Я возвел в Магоме особняк в викторианском стиле для Йоко, наших двоих детей и себя. А рядом с ним построил отдельный домик для Сидзуэ и Азусы в соответствии с японским традиционным принципом раздельного проживания разных поколений. Своеобразный архитектурный апартеид. Йоко являлась хозяйкой усадьбы, моего фантастического Эльсинора. Если спуститься с нашей веранды в маленький садик с солнечными часами и статуей Аполлона, то справа от дома можно увидеть отдельно стоящую постройку в японском стиле. В ней и живут мои родители. Их домик расположен таким образом, что ни один человек не может выйти из нашего особняка или войти в него не замеченным родителями.
Из окон их гостиной видны железные литые ворота высокой белокаменной ограды, окружающей усадьбу. Я повиновался традиции, разделив два поколения, и в то же время оставил матери шанс следить за нами. Так я создал условия для того, чтобы между женщинами возникло напряжение, поскольку с детства привык к подобным отношениям в семье.
Чья это в действительности нога – Сидзуэ или Йоко? Впрочем, какое значение это, в сущности, имеет для декадентствующего мечтателя, работающего в кабинете на втором этаже дома?

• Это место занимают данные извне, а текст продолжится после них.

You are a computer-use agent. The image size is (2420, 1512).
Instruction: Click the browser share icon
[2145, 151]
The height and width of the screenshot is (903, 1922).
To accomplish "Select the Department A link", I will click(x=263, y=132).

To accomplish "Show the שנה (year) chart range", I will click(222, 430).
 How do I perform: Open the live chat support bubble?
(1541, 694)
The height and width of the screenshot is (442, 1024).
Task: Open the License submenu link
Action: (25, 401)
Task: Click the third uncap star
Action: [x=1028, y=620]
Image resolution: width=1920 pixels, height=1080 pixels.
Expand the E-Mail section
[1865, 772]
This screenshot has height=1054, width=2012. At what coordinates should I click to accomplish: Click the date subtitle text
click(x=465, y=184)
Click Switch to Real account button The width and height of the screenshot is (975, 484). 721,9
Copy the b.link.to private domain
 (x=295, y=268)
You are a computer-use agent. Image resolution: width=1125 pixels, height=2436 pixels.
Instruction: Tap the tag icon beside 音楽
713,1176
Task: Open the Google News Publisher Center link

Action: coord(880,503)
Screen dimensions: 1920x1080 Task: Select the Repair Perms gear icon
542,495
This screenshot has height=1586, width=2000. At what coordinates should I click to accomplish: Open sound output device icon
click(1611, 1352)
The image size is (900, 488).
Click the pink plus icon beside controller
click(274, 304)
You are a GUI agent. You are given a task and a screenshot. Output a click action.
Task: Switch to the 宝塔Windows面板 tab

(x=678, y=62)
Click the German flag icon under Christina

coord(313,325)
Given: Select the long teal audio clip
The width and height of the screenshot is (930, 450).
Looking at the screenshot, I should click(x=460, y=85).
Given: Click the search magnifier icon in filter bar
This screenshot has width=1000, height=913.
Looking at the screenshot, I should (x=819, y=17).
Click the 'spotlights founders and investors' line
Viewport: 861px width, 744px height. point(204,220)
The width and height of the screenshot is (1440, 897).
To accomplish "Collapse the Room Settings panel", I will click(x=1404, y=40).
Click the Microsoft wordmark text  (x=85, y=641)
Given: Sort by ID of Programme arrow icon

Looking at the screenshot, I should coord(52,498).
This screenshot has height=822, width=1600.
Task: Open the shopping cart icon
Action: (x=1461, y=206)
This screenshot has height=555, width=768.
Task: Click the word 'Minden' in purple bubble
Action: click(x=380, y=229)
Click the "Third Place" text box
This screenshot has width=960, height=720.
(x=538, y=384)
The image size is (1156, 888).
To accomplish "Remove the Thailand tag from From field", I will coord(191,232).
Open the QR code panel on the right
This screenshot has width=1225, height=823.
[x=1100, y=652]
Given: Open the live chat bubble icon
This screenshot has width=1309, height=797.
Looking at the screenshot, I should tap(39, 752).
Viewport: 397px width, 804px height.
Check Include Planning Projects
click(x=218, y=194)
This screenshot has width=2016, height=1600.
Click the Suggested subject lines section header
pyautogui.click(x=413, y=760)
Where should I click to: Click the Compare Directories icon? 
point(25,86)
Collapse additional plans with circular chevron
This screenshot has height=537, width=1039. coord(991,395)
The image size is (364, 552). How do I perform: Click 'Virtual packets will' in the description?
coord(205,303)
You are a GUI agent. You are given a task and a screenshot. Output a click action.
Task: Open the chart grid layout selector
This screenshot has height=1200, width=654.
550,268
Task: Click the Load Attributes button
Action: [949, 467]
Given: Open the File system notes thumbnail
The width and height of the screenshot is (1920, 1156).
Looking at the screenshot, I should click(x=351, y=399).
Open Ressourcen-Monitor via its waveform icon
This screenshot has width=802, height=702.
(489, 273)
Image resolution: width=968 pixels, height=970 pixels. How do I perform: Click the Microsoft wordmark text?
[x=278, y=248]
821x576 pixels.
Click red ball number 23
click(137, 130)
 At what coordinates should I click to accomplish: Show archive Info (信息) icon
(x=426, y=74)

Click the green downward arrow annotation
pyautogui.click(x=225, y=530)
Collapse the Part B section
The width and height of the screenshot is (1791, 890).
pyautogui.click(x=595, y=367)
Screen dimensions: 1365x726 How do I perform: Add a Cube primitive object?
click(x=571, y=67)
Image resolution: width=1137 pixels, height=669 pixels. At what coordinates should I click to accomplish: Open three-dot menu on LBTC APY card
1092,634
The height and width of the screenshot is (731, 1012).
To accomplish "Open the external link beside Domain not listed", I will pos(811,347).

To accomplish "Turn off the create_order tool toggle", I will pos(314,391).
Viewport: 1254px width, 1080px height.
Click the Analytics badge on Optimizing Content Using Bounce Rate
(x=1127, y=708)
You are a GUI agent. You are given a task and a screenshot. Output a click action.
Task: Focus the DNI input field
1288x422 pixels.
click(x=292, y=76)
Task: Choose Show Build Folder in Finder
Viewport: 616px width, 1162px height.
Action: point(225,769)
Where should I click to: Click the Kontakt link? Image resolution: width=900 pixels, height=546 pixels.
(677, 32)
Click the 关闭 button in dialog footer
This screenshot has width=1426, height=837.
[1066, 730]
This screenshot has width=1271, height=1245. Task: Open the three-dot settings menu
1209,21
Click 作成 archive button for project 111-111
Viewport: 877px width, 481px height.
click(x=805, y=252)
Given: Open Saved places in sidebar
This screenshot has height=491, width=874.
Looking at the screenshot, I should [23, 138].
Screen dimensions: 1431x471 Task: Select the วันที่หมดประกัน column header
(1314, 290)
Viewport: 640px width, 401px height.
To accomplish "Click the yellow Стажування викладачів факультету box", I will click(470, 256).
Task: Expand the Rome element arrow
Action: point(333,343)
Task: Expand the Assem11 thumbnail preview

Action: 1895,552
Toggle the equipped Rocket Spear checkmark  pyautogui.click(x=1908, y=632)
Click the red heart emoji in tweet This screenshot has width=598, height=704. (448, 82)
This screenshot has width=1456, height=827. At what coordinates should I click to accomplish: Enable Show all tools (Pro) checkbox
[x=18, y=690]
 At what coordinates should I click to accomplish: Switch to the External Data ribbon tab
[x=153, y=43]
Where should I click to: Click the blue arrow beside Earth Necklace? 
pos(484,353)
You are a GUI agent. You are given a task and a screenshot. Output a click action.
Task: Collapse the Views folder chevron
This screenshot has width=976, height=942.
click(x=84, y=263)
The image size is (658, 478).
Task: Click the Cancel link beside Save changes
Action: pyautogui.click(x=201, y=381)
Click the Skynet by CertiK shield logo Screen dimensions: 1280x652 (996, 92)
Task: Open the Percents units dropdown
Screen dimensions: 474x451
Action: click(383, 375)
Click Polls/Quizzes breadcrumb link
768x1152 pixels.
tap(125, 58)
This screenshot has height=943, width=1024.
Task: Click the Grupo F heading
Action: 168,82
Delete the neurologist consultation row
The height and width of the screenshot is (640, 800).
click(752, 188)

Йоко не шевелилась, и я подошел к кровати, чтобы посмотреть, действительно ли она спит или только притворяется. На подушке рядом с ней лежала недочитанная книга Кавабаты Ясунари. Между подушками сидел мой лев – мягкая игрушка, с которой я с детства никогда не расставался. Глаза Йоко были открыты. Ровное дыхание свидетельствовало о том, что она спит. Я заметил, что дыхание спящих людей источает аромат моря.